_Prompt_
Revise the rows below so that "heading" is replaced by "title" and everything else stays unchanged. Leave the pictures out of your reply.

= = =

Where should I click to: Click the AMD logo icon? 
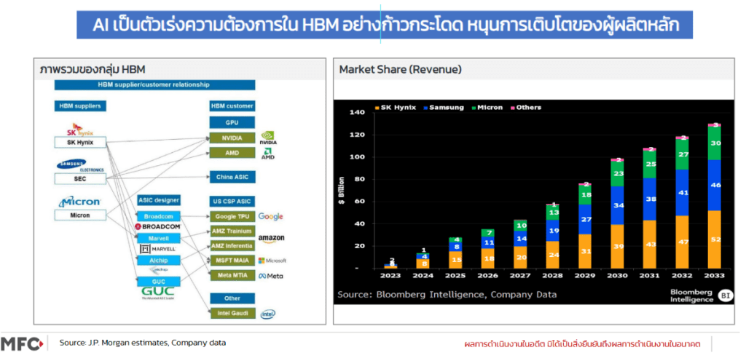coord(267,153)
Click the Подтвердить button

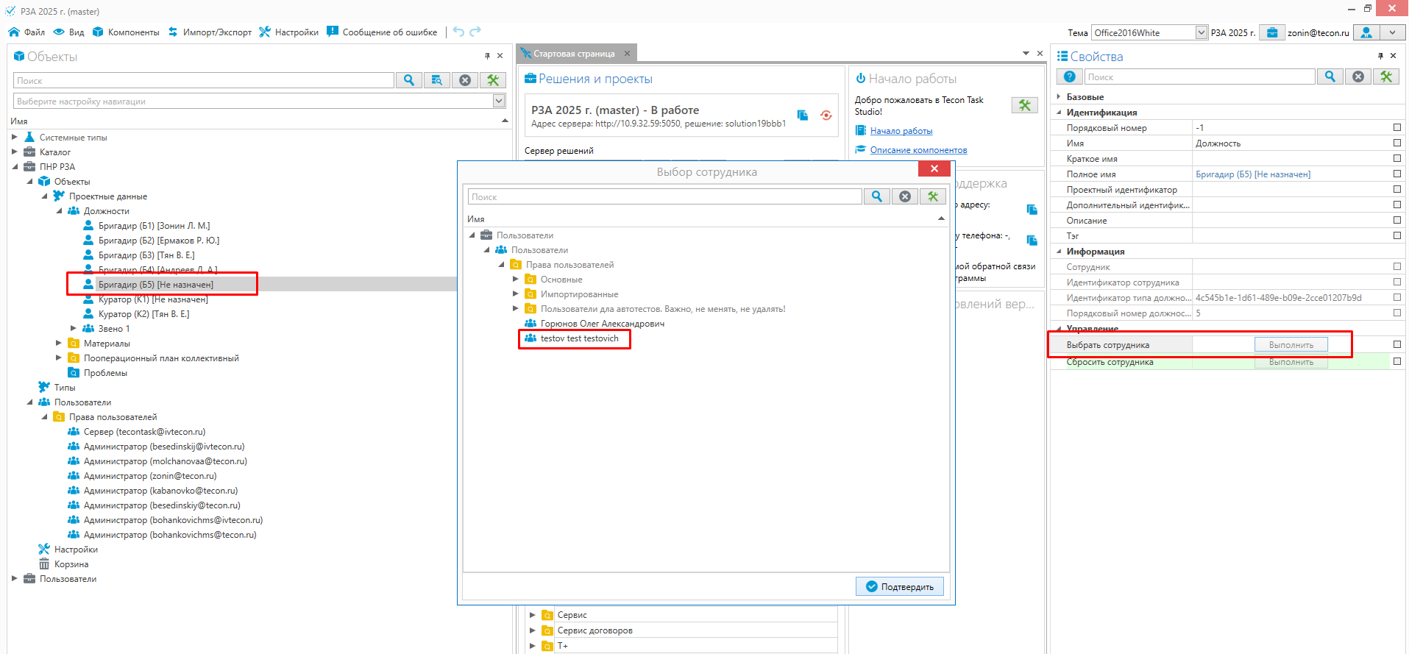(899, 586)
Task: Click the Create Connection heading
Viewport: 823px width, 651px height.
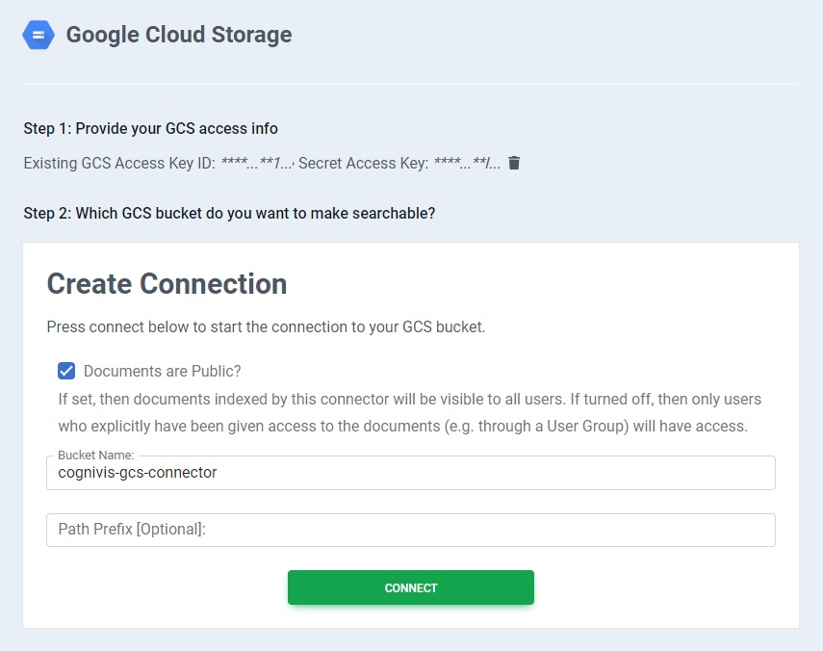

= = =

_Reply_
Where should I click to: Click the AMD logo icon? 
coord(267,153)
Click the Подтвердить button

(899, 586)
Task: Click the Create Connection title
Viewport: 823px width, 651px height.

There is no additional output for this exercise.